Figure 1.Study schema and antibiotic exposures. (A) Study schema for the umbrella protocol. Samples used in the present analysis are shown in red. (B) Antibacterial antibiotic exposures between days -7 and +28. The 6 most commonly used antibiotics are shown. Ceph 1-2: first or second generation cephalosporins; Ceph 3+: third or higher generation cephalosporins; FQN: fluoroquinolones; HCT: hematopoietic cell transplant; PCN: penicillins; TMP-SMX: trimethoprim-sulfamethoxazole.
Day +28 plaque microbiota is associated with the risk of future chronic graft-versus-host disease
A recent study reported a higher risk for cGvHD in patients with more severe oral mucositis in the first month after alloHCT.20 Consistent with previous work by others, oral mucositis in our patients peaked in the second week after transplantation.37 Therefore, we compared cases and controls for total mucositis score (derived from the comprehensive OMAS scoring system) at days +7 and +14 separately. No significant differences were observed between cases and controls in these comparisons (Online Supplementary Figure S1A, B). However, the maximum total score (over days +7 and +14) was higher among cases, though not statistically significantly (P=0.15) (Online Supplementary Figure S1C).
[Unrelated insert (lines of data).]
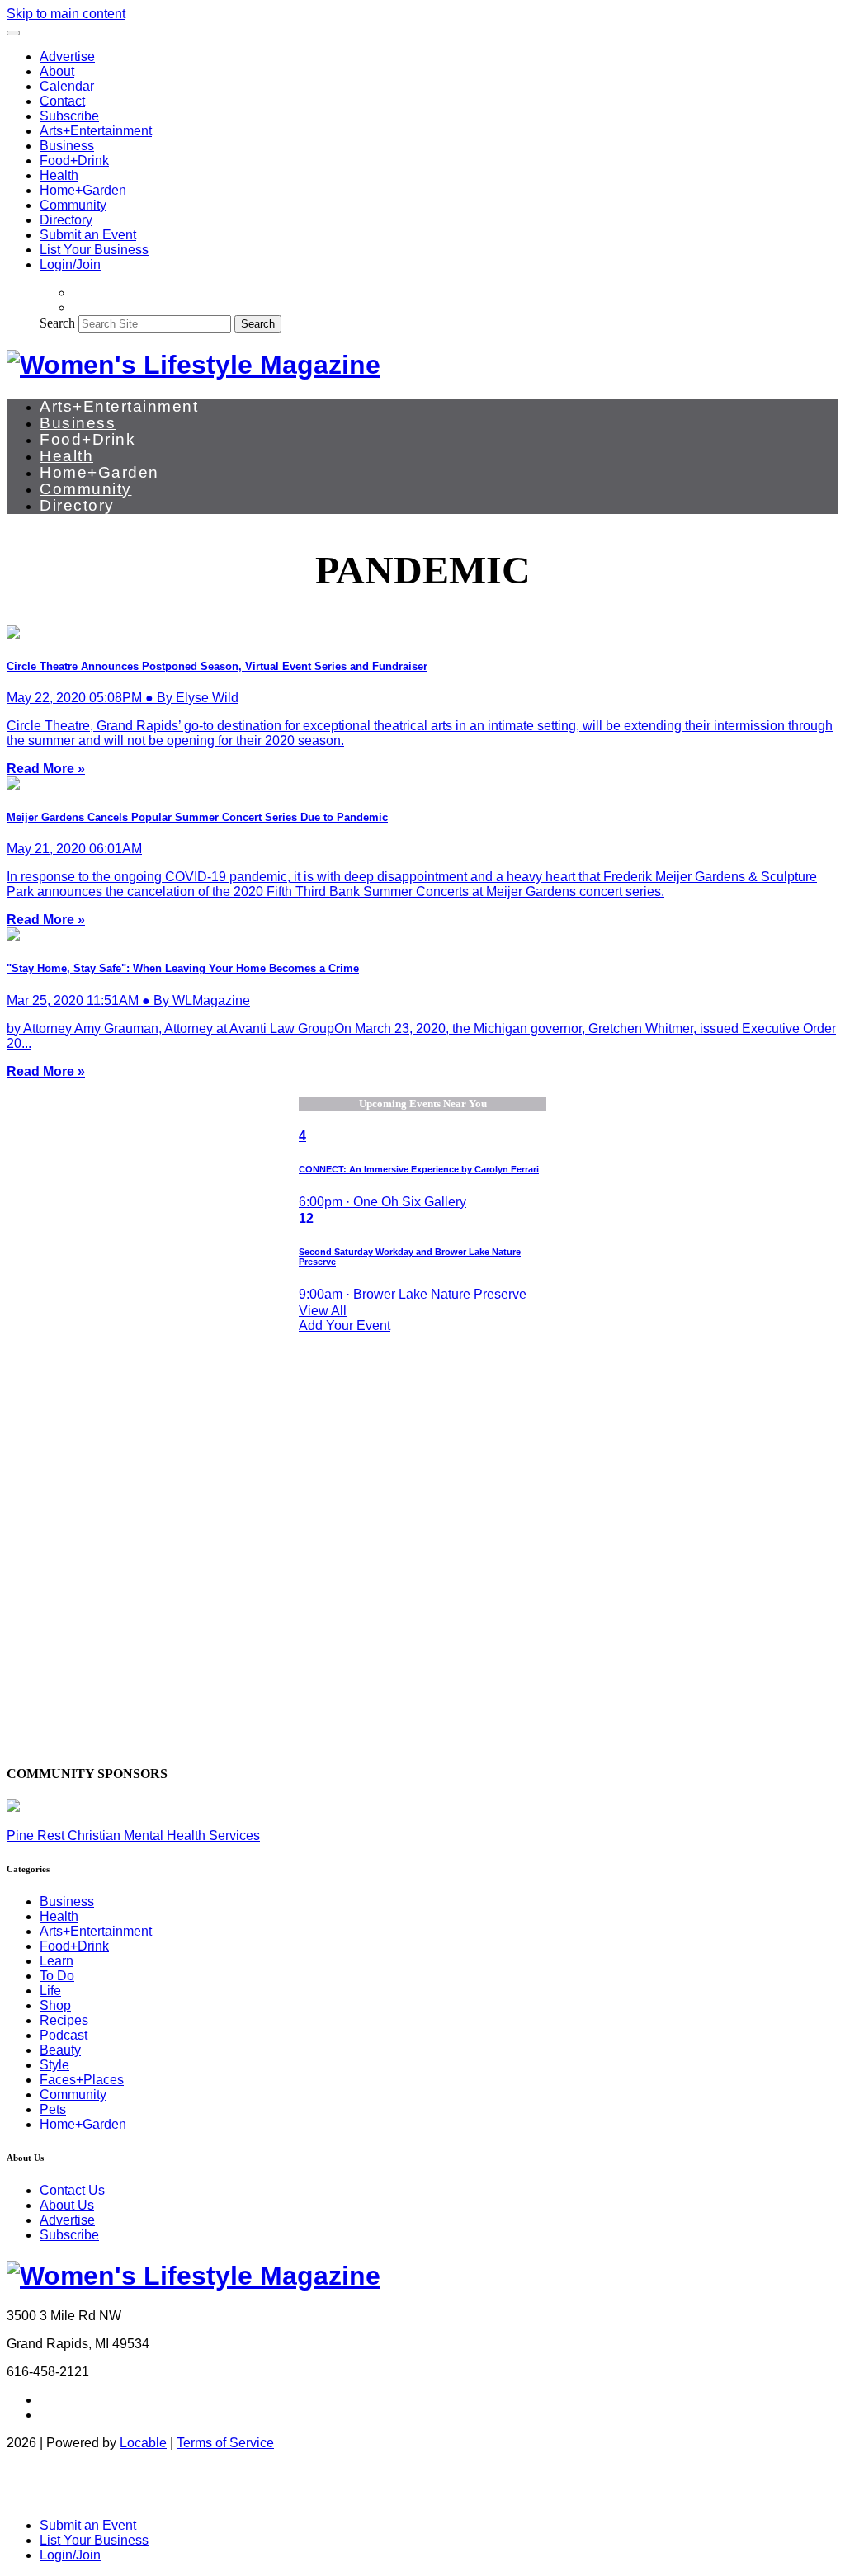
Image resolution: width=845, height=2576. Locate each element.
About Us (67, 2205)
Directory (66, 220)
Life (50, 1991)
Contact (62, 101)
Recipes (64, 2020)
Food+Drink (74, 160)
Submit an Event (88, 235)
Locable (143, 2443)
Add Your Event (344, 1326)
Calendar (67, 86)
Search (57, 323)
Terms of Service (225, 2443)
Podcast (63, 2035)
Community (73, 205)
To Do (57, 1976)
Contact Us (72, 2190)
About (57, 71)
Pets (53, 2109)
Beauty (60, 2050)
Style (54, 2065)
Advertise (67, 57)
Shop (55, 2005)
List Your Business (94, 250)
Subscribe (69, 116)
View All (323, 1311)
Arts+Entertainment (96, 131)
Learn (56, 1961)
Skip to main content (66, 14)
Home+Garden (83, 190)
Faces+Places (82, 2080)
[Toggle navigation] (13, 33)
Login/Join (70, 264)
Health (59, 175)
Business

The number of high-quality microbial reads was >0.5M for all samples, with a median of 13.2M (mean 15.2M). A total of 452 species were identified (plaque: 373 species; saliva: 381 species). The distribution of the 15 most abundant genera in samples of each type at each timepoint, grouped by cases and controls, is shown in Online Supplementary Figure S2. No significant differences were found between cases and controls in saliva or plaque microbiota diversity at baseline (plaque: P=0.83; saliva: P=0.18) or at day +28 (plaque: 0.08; saliva: P=0.11). At day +84, there was no difference in plaque microbiota diversity between cases and controls (P=0.74), but salivary microbiota diversity was higher in cases compared to controls (P=0.02) (Figure 2A-F). There was a significant difference in microbiota composition between cases and controls for day +28 plaque (P=0.003) but not for baseline (P=0.57) or day +84 plaque (P=0.43) or for saliva at any timepoint (baseline: P=0.57; day +28: P=0.24; day +84: P=0.18) (Figure 2G-I). In differential abundance analysis using MaAsLin2 to identify enriched and depleted species in day +28 plaque microbiota that drove the overall microbiota compositional difference between cases versus controls, two species were enriched in cases (q < 0.05) (Figure 3A): S. sanguinis and P. loescheii. Differential abundance analysis using LinDA identified the same 2 species as the most significantly enriched species in day +28 plaque microbiota of cases, but also Schaalia odontolytica and Granulicatella_SGB8255 (q < 0.05 for all 4 species) (Figure 3B). Since S. sanguinis and P. loescheii were strongly associated with cGvHD in both models (Figure 3C, D), we focused on these 2 species in further analyses. Online Supplementary Figure S3 shows the results of differential abundance analysis at baseline and day +84; no differentially abundant species were identified in either site at either timepoint.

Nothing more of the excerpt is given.